Heartwrenching emotional turmoil.

More opportunities for forgiveness...

Until I began to shut down my heart (and sometimes even my eyes). 

It's the only way not to be hurt by someone you love.   The only way to not be hurt by someone who says they love you. 

It's the only way not to be hurt by your own mother.

So, in the midst of this, God gave me a gift - so precious, so deep, so dear.  He gave me the idea of a gift for her birthday.

Months ago, I was looking through some things in our storage shed when I found 2 dresses that belonged to my mother as a young girl.  I took them inside and washed them.  And I thought about framing them as a gift for her for Mother's Day. 

I bought the shadow box frame...and then Mother's Day came and went..without me so much as touching the dresses.  The unwrapped frame sat behind a chair, collecting dust. 

I've been praying - for YEARS - and begging God to help me let go of the hurt.  To forgive. 

It's sooo hard!

This week I took out the 50-year-old dresses and the frame, determined that I was going to get that frame out of my way!  And, I didn't know what else to get her for her birthday, anyway.







And, here's where God's gift showed up...

I was ironing one of the little dresses in the quiet of my kitchen (a quiet kitchen at my house is no small miracle in itself, so looking back, I know that God must have orchestrated this moment in time!).

My eye caught the size written on the tag. 

3X




My mother was 3?  And, God and I began a conversation as I ironed those little dresses.

It went something like this...

Me:  "She was 3 once?"
God:  "Yes, crazy girl!  Of course she was 3!"
Me:  "I know, I know. (smile) But I don't think I've thought much about what she must've been like then."
God: "Well, think about it."
Me:  "Innocence.  Beauty.  Starting to talk in sentences - just like I've watched my little ones do.  Bright eyes.
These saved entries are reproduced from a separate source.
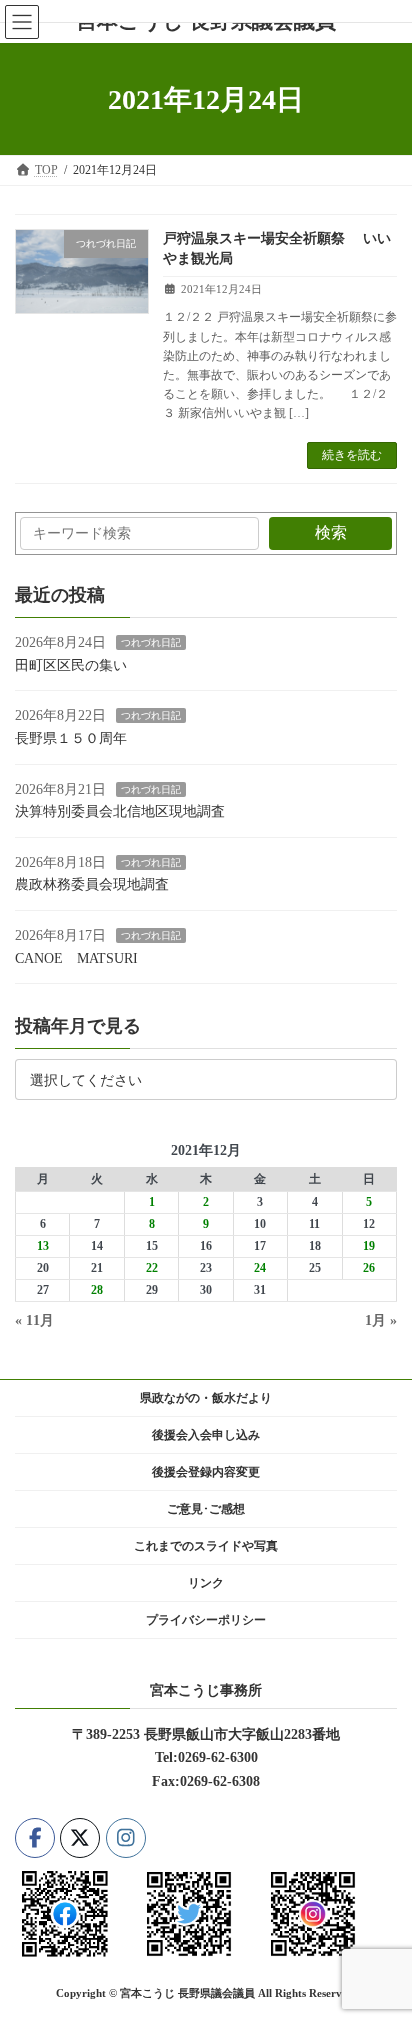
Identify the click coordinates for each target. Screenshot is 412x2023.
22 (152, 1268)
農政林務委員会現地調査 (92, 884)
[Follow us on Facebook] (35, 1837)
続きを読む (352, 455)
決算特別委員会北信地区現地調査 (120, 811)
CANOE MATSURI (76, 957)
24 (260, 1268)
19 (369, 1246)
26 (369, 1268)
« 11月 (34, 1320)
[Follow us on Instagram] (126, 1837)
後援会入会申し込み (206, 1435)
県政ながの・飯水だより (206, 1398)
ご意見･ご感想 (206, 1509)
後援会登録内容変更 (206, 1472)
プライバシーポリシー (206, 1620)
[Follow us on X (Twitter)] (80, 1837)
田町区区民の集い (71, 664)
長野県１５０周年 (71, 737)
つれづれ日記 (151, 642)
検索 (331, 532)
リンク (206, 1583)
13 (43, 1246)
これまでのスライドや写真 (206, 1546)
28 (97, 1290)
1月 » (381, 1320)
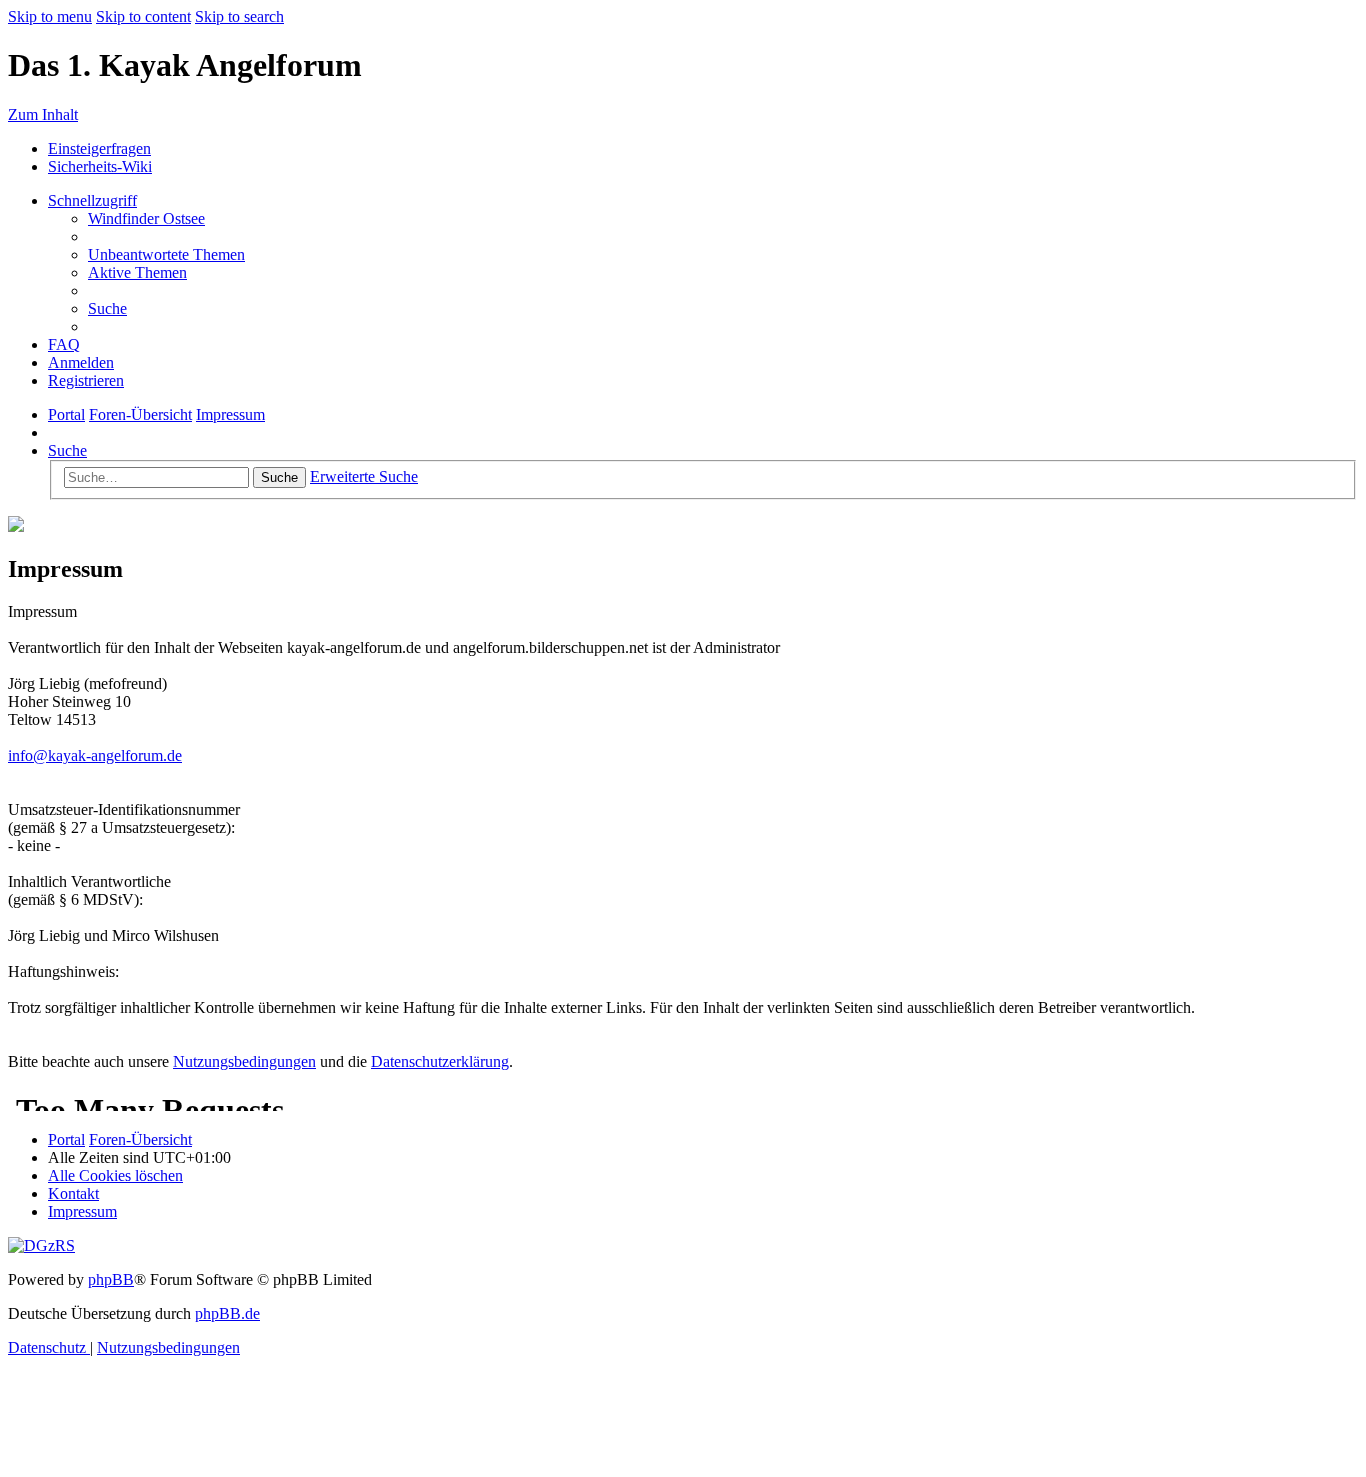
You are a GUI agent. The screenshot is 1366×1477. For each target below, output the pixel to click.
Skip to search (239, 16)
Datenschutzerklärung (440, 1061)
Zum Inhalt (43, 114)
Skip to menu (50, 16)
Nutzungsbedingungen (244, 1061)
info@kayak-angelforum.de (95, 755)
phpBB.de (227, 1313)
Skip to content (143, 16)
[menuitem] (146, 218)
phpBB (111, 1279)
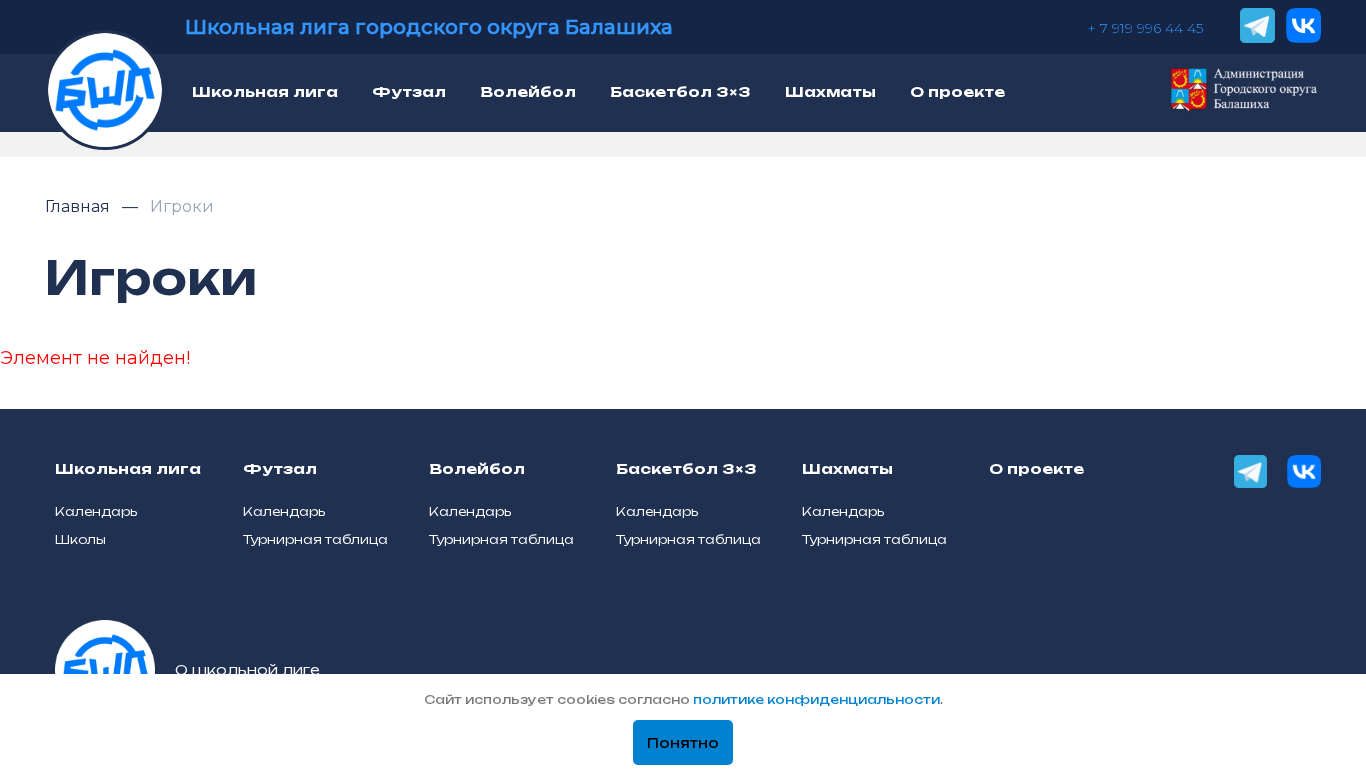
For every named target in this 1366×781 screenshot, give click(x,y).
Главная (79, 206)
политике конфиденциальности (816, 699)
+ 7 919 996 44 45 (1145, 28)
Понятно (683, 743)
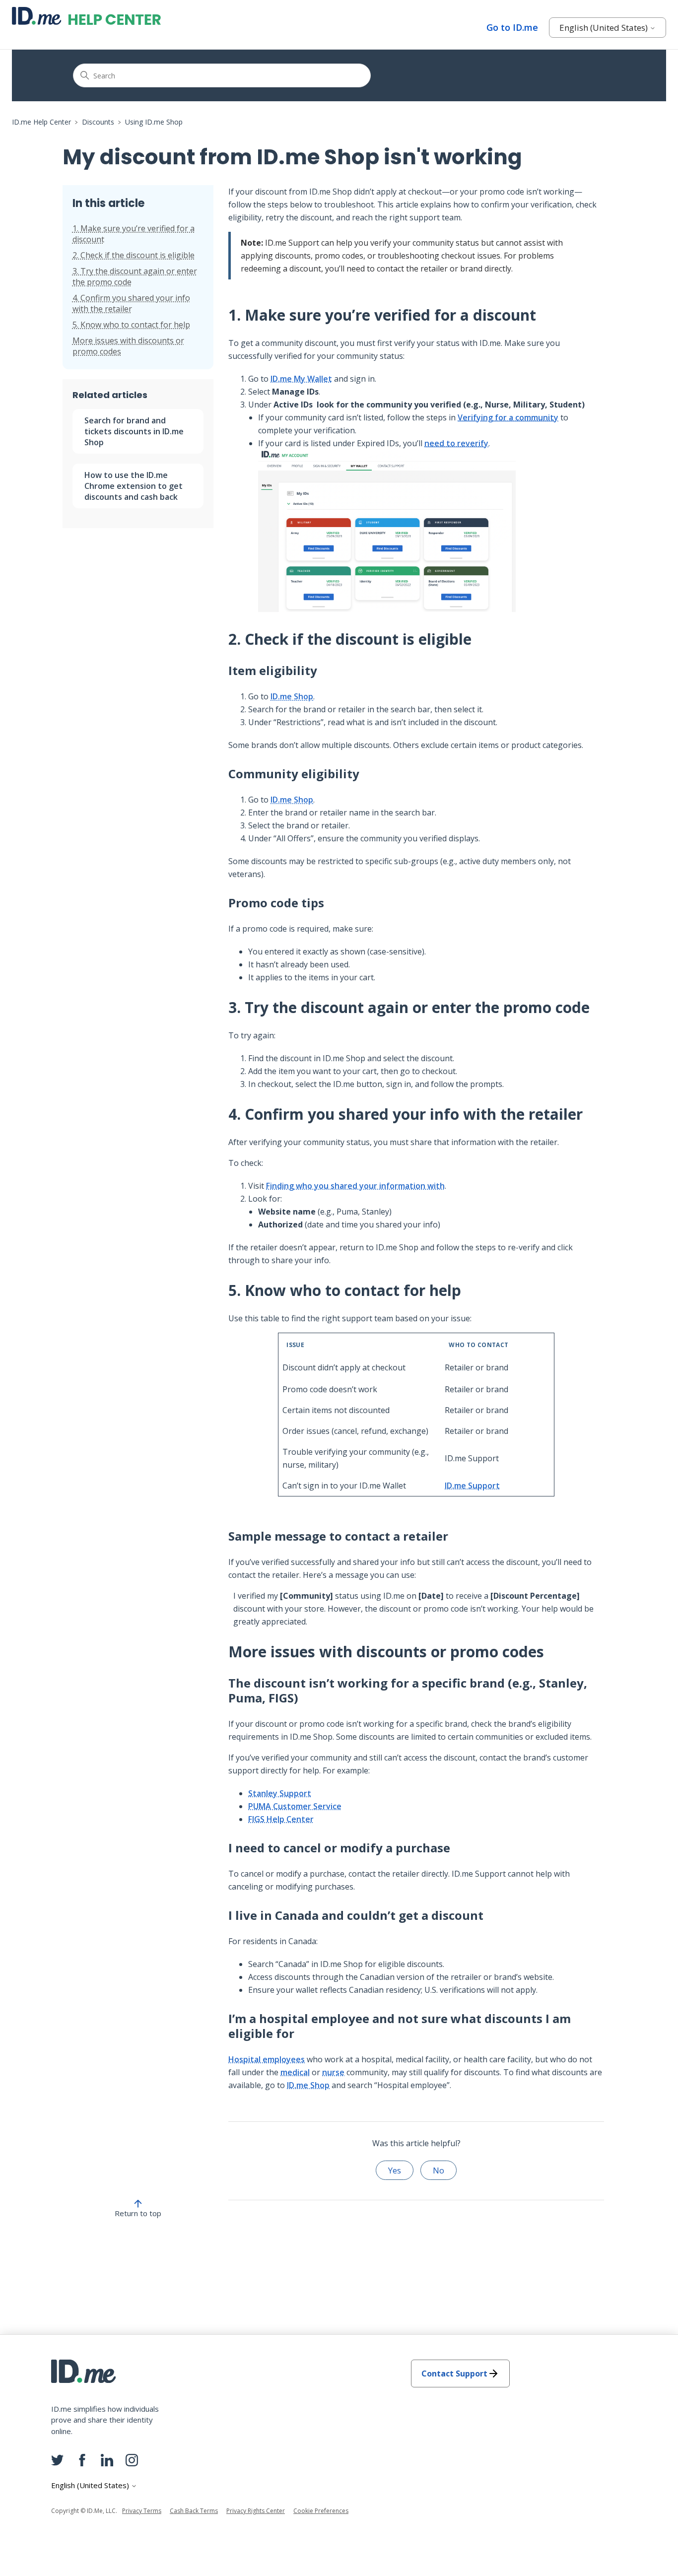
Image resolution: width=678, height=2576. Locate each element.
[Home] (86, 16)
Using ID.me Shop (154, 122)
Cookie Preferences (320, 2511)
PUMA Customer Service (294, 1806)
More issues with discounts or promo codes (128, 346)
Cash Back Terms (194, 2511)
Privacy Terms (141, 2511)
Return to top (138, 2213)
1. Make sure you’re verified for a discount (133, 234)
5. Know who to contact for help (131, 324)
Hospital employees (266, 2059)
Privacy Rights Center (255, 2511)
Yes (394, 2170)
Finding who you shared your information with (355, 1185)
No (438, 2170)
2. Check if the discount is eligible (133, 255)
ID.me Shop (292, 696)
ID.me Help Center (41, 122)
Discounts (98, 122)
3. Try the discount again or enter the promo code (134, 276)
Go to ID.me (512, 27)
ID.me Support (472, 1485)
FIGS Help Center (281, 1819)
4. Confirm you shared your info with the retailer (131, 303)
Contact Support (454, 2373)
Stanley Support (279, 1793)
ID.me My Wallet (301, 378)
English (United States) (604, 27)
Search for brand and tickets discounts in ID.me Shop (134, 431)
Twirling around in her new pretty dress.  Laughing.  Running.  Crying when she was scared.  Wanting to be loved.  Times with her grandma - one of only a few people in her life who really showed her love.  Created and loved by You."
God: "Yes.  I created her - for a purpose.  For a reason.   I love her."
Me:  "I love her, too, but she has hurt me so much, God.  I can hardly bear it!  I wish things were different."
God: "They can be.  But, it's not up to you.  It's my job.  Trust me.  You have to let the hurt go."
Me:  "You know I've tried, but I literally don't know HOW to let it go!"
God: "When you look at her...when you think of her...think of this dress.  Think of her as an innocent child.  Because she is MY innocent child.  She is forgiven by Me.  I know it will take time, but you must think of her this way.  You must forgive, b/c I have forgiven you.  I have a plan for all of this.  You don't see it now...but you must trust me."
Me:  "I don't know if I can do it, but I'll try, God."
God: "I Am right here with you."

And, so, I began to cry as I stood there and ironed a little green, size 3X dress.  And, I began to praise God, from whom all blessings flow, for the gift of forgiveness.

For mine.  For my mother's.




I know it will be a daily struggle to continue to forgive.  I've seen too much - felt too much - to think otherwise. 

But,  I have hope - hope that God gave me...

THE DAY I IRONED A LITTLE GREEN DRESS AND THOUGHT ABOUT WHEN SHE WAS THREE.